Il Pescara contro la Lazio, in casa. Se questo fosse il calcio, avrei visto cordoni di polizia dispiegarsi intorno allo stadio. Se ne sarebbe parlato in settimana, sui giornali locali. La Nord si sarebbe riempita due ore prima della partita. Anche di venerdì sera, sotto questa pioggia tipicamente novembrina.
Sugli spalti del Pala Rigopiano, si rivede “Manicomio 00”, come la farina. Fedelissimo delle ragazze abruzzesi. Tre tifosi in tutto, due in più della maschile che conta solo “il roscio” e in totale un terzo dei Viking Pesaro. Non male. Primo effetto del cambio di denominazione, sono i cori. Può attingere ora Manicomio, all’intero e sconfinato repertorio proprio della Nord dell’Adriatico. I colori della squadra di futsal sono il bianco e l’azzurro, soprattutto l’azzurro. All’improvviso in mano ai tre tifosi spuntano anche le sciarpe, quelle del Pescara, con il classico logo dei Pescara Rangers.
Facile e indolore. L’aveva capito qualche anno fa Iannascoli Sr. Sfruttandolo a tal punto da portare i ragazzi marginalizzati sugli spalti dello stadio nella “curva” del Papa Giovanni in occasione dei Play Off. Fu come realizzare all’improvviso che si stava guardando un film, senza l’audio.
Sono qui per guardare giocare Nathalia. Uso solo il nome perché ad usare il cognome ci pensano già quelli che di questo sport ne sanno più di me. Praticamente tutti. Salta l’uomo la brasiliana, sistematicamente. Sembra un Edu ma con un due in più sulla maglia. Sono subito orfano di Jessika, del suo sinistro. Assiste alla partita a pochi metri da me.
Boutimah a tratti assomiglia a un Bobo Vieri, costantemente in forma. Si libera e segna. Come l’ex centravanti, di così tante squadre che per elencarle occorrerebbe un articolo a parte, è efficace con una essenzialità che è un diverso tipo di eleganza. La mia attenzione si ferma però su Ludovica, ancora.
Qualche tempo fa, in un campetto tra le colline, giocava un ragazzino di Lettomanoppello. Un paesino nell’entroterra pescarese. A guardarlo giocare nelle giovanili del Pescara, c’era mezza città. Dopo dieci minuti, t’arrivava dal campo quell’onda di straordinarietà, tipica dei momenti unici. Capivamo tutti che quello che stavano guardando non era la normalità. Stavamo guardando crescere il talento, uno di quelli capita una volta ogni generazione.
Ludovica è come Marco, Verratti. Il campo per lei sembra più piccolo. Le giocate più semplici. Il dominio così assoluto del parquet che mi chiedo se Claudia Pons la convocherebbe per la nazionale spagnola. Ho visto giocare dal vivo Frank Rijkaard, lei è così. Come il più forte degli olandesi.

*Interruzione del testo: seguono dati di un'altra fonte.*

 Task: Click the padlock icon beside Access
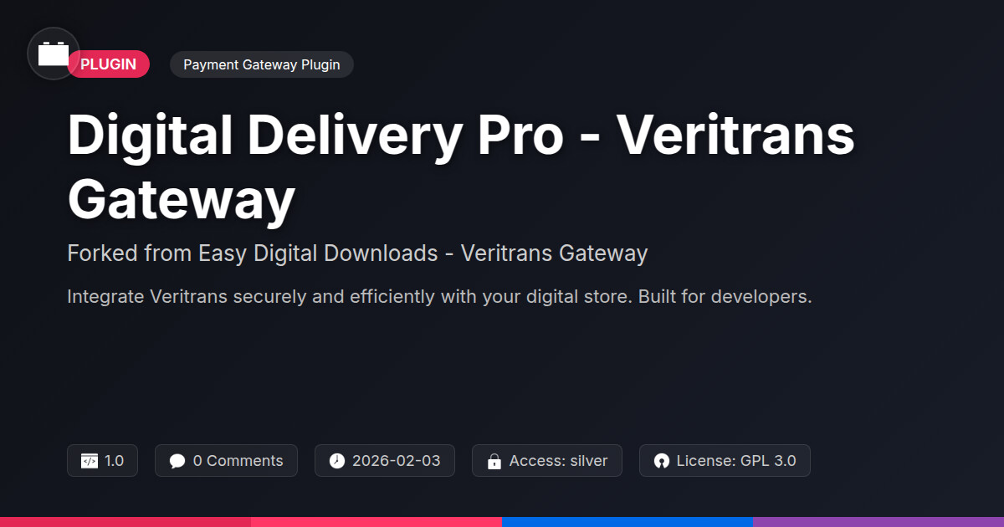click(x=494, y=461)
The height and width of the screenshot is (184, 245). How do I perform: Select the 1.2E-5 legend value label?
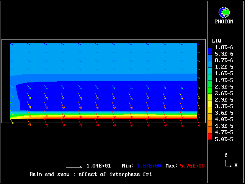pyautogui.click(x=224, y=67)
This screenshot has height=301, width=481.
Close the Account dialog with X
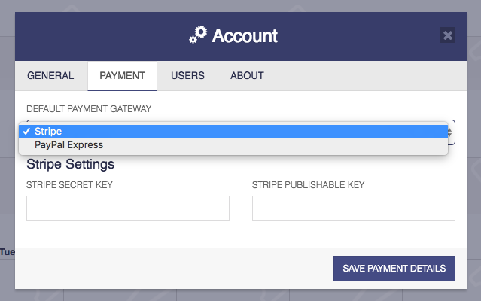click(x=448, y=35)

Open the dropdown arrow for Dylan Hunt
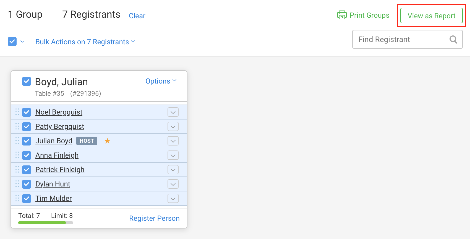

Al cambio di campo, mi ritrovo ad osservare di profilo, Ana. Quando rilancia il pallone. Quel movimento l’ho visto così tante volte, da sembrare giusto in un contesto sbagliato. Ho visto giocare quarterback con meno efficacia e pulizia nel movimento di lancio. Sarebbe stata un gran giocatore. Anche di football americano.
Le ragazze della Lazio accanto a me, trafficano con il telefono. Orgogliosamente riacquistato con “i miei soldi, ho lavorato questa estate”. Il furto subito nello spogliatoio solo una settimana fa, lascia strascichi, soprattutto economici. Non ha la fotocamera che vorresti, ma per quella forse è meglio acquistare una reflex.
Amparo ha all’improvviso dieci anni di meno, per lunghi tratti dell’incontro. Aida toglie le ragnatele all’angolo basso della porta lontana da me. Fuori continua a piovere, a tratti è un sottile velo. Di quelli che ti si poggiano sul viso e odorano di asfalto e salsedine. Una pioggia capace di bagnarti le ossa e il cuore.
L’orologio della macchina segna 22.43. Passo davanti casa di mia sorella, che probabilmente già dorme.
Lungo la riviera il rumore delle onde, oltre il muro nero di questa notte fredda. Come la cena, perché sono troppo pigro per cucinarmi e poi ci sono lì ancora salsicce e patate da finire. C’è tutta una notte da occupare e al mattino, la domanda “Che ha fatto il Pescara?”, per capire perché suona meglio, dovete essere stati in piedi sui gradoni dello stadio cittadino, prima che mettessero i seggiolini.
“È finita quattro a uno la partita.”
“Contro chi ha giocato?”
“La Lazio”, faccio strascicare la a fino a farla sembrare una e. Con il tono dispregiativo che usano di solito i romanisti.
Il Generale mi guarda di traverso, sono conscio di aver colpito la sua anima da occasionale biancoceleste.
Qui è come avere una brutta malattia, essere della Lazio, ma è mio padre.